**Material for this task:**

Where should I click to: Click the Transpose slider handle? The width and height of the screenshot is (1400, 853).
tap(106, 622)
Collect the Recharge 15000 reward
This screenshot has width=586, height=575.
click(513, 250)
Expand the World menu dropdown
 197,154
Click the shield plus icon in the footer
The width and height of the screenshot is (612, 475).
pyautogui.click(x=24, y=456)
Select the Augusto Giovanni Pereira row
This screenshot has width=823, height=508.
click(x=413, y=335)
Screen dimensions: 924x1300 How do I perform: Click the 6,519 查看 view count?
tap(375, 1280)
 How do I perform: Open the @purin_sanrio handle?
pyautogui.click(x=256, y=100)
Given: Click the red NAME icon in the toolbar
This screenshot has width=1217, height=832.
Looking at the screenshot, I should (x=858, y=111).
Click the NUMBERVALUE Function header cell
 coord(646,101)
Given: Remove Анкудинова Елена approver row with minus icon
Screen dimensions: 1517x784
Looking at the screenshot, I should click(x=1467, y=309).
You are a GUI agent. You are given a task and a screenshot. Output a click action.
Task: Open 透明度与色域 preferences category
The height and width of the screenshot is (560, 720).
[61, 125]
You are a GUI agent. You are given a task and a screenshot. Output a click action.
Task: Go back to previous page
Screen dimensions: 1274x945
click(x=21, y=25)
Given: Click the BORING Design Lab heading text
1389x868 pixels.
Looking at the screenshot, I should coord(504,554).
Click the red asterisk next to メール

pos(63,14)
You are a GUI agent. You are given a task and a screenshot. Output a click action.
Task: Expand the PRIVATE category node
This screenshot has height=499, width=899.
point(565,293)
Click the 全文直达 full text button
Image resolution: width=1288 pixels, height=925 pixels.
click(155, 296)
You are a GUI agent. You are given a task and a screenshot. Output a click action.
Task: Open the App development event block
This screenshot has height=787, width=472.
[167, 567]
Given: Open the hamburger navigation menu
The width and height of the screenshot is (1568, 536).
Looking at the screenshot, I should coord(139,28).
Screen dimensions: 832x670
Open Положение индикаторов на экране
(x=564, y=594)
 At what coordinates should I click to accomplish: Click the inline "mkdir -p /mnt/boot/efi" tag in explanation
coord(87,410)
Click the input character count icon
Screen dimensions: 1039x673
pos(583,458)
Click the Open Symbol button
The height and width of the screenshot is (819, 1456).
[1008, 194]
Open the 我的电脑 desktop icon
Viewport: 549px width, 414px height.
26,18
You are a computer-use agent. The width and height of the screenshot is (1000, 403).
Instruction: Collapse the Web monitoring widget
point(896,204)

**Work task:** Each line above must be output exactly as it stands.

**Solution to this exercise:**
Where should I click to: Click the Transpose slider handle? The width and height of the screenshot is (1400, 853).
tap(106, 622)
Collect the Recharge 15000 reward
This screenshot has width=586, height=575.
click(513, 250)
Expand the World menu dropdown
 197,154
Click the shield plus icon in the footer
The width and height of the screenshot is (612, 475).
pyautogui.click(x=24, y=456)
Select the Augusto Giovanni Pereira row
This screenshot has width=823, height=508.
click(x=413, y=335)
Screen dimensions: 924x1300 How do I perform: Click the 6,519 查看 view count?
tap(375, 1280)
 How do I perform: Open the @purin_sanrio handle?
pyautogui.click(x=256, y=100)
Given: Click the red NAME icon in the toolbar
This screenshot has width=1217, height=832.
Looking at the screenshot, I should (x=858, y=111).
Click the NUMBERVALUE Function header cell
 coord(646,101)
Given: Remove Анкудинова Елена approver row with minus icon
Screen dimensions: 1517x784
Looking at the screenshot, I should click(x=1467, y=309).
You are a GUI agent. You are given a task and a screenshot. Output a click action.
Task: Open 透明度与色域 preferences category
The height and width of the screenshot is (560, 720).
[61, 125]
You are a GUI agent. You are given a task and a screenshot. Output a click action.
Task: Go back to previous page
Screen dimensions: 1274x945
click(x=21, y=25)
Given: Click the BORING Design Lab heading text
1389x868 pixels.
Looking at the screenshot, I should coord(504,554).
Click the red asterisk next to メール

pos(63,14)
You are a GUI agent. You are given a task and a screenshot. Output a click action.
Task: Expand the PRIVATE category node
This screenshot has height=499, width=899.
point(565,293)
Click the 全文直达 full text button
Image resolution: width=1288 pixels, height=925 pixels.
click(155, 296)
You are a GUI agent. You are given a task and a screenshot. Output a click action.
Task: Open the App development event block
This screenshot has height=787, width=472.
[167, 567]
Given: Open the hamburger navigation menu
The width and height of the screenshot is (1568, 536).
Looking at the screenshot, I should coord(139,28).
Screen dimensions: 832x670
Open Положение индикаторов на экране
(x=564, y=594)
 At what coordinates should I click to accomplish: Click the inline "mkdir -p /mnt/boot/efi" tag in explanation
coord(87,410)
Click the input character count icon
Screen dimensions: 1039x673
pos(583,458)
Click the Open Symbol button
The height and width of the screenshot is (819, 1456).
[1008, 194]
Open the 我的电脑 desktop icon
Viewport: 549px width, 414px height.
26,18
You are a computer-use agent. The width and height of the screenshot is (1000, 403).
Instruction: Collapse the Web monitoring widget
point(896,204)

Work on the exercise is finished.